Tyler offers this explanation for the growth:
Core Europe, starting in late medieval times, developed a new and still poorly understood organizational technology. This was, very roughly, the ability to work in groups, cumulate technologies and advances, and learn from each other in competitive environments. Most notably, this new technology led the Florentine and Venetian Renaissances, especially in the visual arts. But there was more. The rise of printing. The rise of classical music, starting in 1685 or whenever. The rise of early modern philosophy. Europe goes crazy with inventiveness, albeit in splats and bursts. (Clark's own chapter 12 gives good evidence for this tendency, though it will play a less central role in his version of the story.)
It is also the case that most of these bursts of inventiveness didn't do much for the average standard of living. Yes mastering oil paint technique made Florence richer but not so much.

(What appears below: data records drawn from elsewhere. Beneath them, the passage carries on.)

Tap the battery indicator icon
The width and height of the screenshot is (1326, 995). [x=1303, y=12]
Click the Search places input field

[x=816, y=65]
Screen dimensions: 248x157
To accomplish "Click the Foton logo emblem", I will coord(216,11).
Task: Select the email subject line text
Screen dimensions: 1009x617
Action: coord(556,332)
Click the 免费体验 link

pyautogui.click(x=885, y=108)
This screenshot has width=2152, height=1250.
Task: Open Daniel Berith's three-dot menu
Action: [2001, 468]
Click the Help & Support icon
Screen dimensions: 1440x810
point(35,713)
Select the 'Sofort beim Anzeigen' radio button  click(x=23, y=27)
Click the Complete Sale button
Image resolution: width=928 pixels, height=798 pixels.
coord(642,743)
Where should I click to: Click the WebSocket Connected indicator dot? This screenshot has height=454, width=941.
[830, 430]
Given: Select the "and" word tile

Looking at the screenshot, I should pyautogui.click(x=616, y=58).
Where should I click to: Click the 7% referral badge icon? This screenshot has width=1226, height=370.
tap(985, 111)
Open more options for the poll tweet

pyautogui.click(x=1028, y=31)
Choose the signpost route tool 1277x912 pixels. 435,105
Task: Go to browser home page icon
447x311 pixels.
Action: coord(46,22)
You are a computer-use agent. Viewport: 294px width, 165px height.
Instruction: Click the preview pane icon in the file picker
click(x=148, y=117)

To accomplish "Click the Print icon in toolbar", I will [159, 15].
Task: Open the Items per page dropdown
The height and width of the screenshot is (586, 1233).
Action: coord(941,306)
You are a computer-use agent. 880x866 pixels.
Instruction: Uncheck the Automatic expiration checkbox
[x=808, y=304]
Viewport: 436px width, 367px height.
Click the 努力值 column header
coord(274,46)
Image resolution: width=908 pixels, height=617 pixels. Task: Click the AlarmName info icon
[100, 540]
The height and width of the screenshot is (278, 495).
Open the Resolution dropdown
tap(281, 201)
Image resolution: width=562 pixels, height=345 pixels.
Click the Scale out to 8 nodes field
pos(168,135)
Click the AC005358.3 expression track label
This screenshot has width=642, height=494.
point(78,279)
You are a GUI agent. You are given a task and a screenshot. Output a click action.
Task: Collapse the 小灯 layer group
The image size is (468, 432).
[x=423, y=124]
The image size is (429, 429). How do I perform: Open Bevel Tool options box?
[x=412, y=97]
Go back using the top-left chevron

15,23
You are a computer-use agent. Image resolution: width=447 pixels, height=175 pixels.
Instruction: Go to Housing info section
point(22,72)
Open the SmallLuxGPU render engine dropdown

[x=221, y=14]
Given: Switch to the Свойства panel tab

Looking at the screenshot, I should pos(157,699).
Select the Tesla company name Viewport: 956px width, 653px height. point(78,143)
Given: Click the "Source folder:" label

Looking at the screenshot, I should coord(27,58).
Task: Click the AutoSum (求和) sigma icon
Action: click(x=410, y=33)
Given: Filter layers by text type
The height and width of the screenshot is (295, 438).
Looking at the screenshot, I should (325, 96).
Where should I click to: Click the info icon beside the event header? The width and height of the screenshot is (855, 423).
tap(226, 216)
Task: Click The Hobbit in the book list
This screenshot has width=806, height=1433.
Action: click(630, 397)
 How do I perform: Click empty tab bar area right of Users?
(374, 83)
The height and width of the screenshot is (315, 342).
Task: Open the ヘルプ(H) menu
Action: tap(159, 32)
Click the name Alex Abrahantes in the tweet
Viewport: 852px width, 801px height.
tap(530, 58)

It just so happened that one of these bursts came in science, technology, and engineering. And it came in England, mostly for reasons of "national character." It just so happened that the English burst did more for the standard of living, for reasons of external benefits. But having had such a burst was not unique to England. England was just one spoke on a more broadly turning wheel, and a European distribution of bursts was well in place prior to most of the special conditions we might find in England.
England, by the way, also had the literary revolution of the 18th century, and England plus Scotland drove the rise of modern economics. There is no Chinese Adam Smith and that is because that Europe was pulling decisively ahead in ideas production. I consider this a fact of great importance whereas for Clark it is a sideshow to some other story.
I am tempted to resist this interpretation--was there really no inventiveness in various Chinese cities? But Tyler is unlikely to have missed the trend; he's no cultural imperialist. So on this matter, I will outsource my opinion to him.